● Cel
Jak daleko od Parku Narodowego Gobi Gurvan Saikhan leżą Płonące Klify według tekstu o tym miejscu? Proszę podać odległość.

● Wybrany fragment
W Mongolii jest wiele miejsc unikatowych, ale to, któremu będzie poświecony ten post, jest szczególne. W ajmaku południowogobijskim w prowincji Umnugobi znajduje się charakterystyczny masyw skalny, pomarańczowe niczym powierzchnia Marsa klify zwane płonącymi (The Flaming Cliffs). Pod względem odkryć paleontologicznych to obszar kultowy, znany przede wszystkim z wielu wykopalisk i znalezienia pierwszych w historii ludzkości skamieniałych jaj dinozaurów. To w tym miejscu wykopano m.in. kości Ceratozaura (dinozaura z charakterystycznym rogiem na łbie) i Owiraptora (gibkiego gada żywiącego się jajami innych zwierząt).
Czerwono-pomarańczowa barwa klifów piaskowca sprawia, że miejsce to wygląda jak fragment powierzchni innej planety. W połączeniu z bezkresnym, mongolskim stepem robi to na odwiedzającym ogromne wrażenie. Wizytę tę zapamiętamy na długo głównie za sprawą absolutnie magicznego wschodu słońca. Wspomnienie niemonitorowanej przez nikogo możliwości swobodnego eksplorowania terenu, na którym żyły niegdyś prehistoryczne gady, pozostanie z nami na zawsze.
Flaming Cliffs czyli kawałek Marsa w Mongolii
.Płonące Klify znajdują się ok. 85 km od Parku Narodowego Gobi Gurvan Saikhan i jeśli planujecie wizytę do tej części świata, atrakcji tej należy poświęcić odpowiednią ilość czasu. Bajandzag jest bardzo ważnym miejscem dla światowej społeczności naukowej i źródłem narodowej dumy dla Mongołów. Panujący na miejscu ekosystem funkcjonuje nienaruszony od lat głównie dzięki niskiemu stopniowi komercjalizacji tego miejsca. Mongolia, mimo ogromnego potencjału krajobrazowo-kulturowego, posiada wciąż raczkującą branżę turystyczną. Dla władz tego kraju i jego mieszkańców jest to nieszczęściem, ale dla nas – przyjezdnych Europejczyków żądnych wrażeń – zbawieniem.

● Sekcja danych
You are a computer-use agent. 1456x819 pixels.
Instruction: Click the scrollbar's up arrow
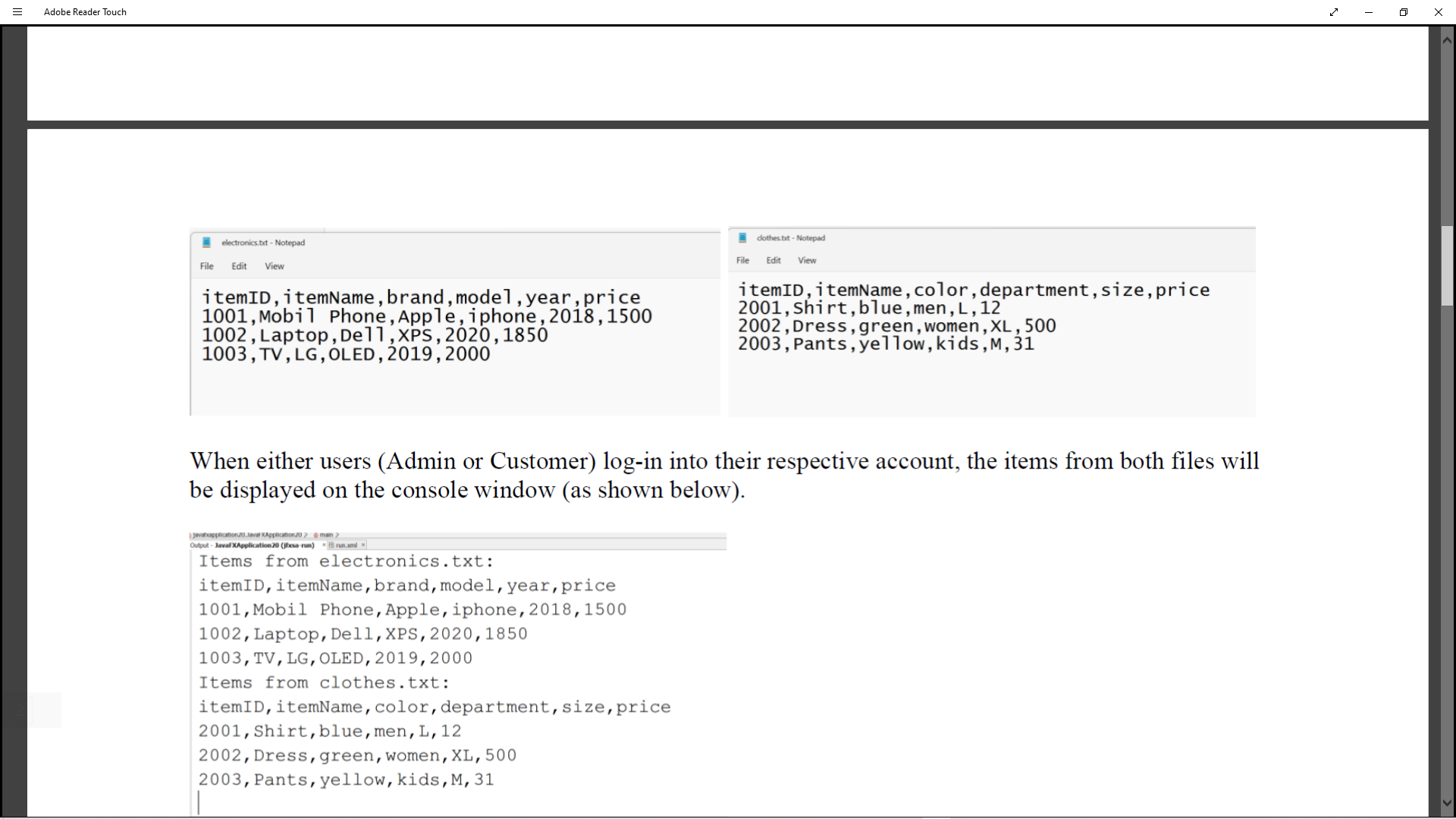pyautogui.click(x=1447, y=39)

● Wynik ćwiczenia
Około 85 km.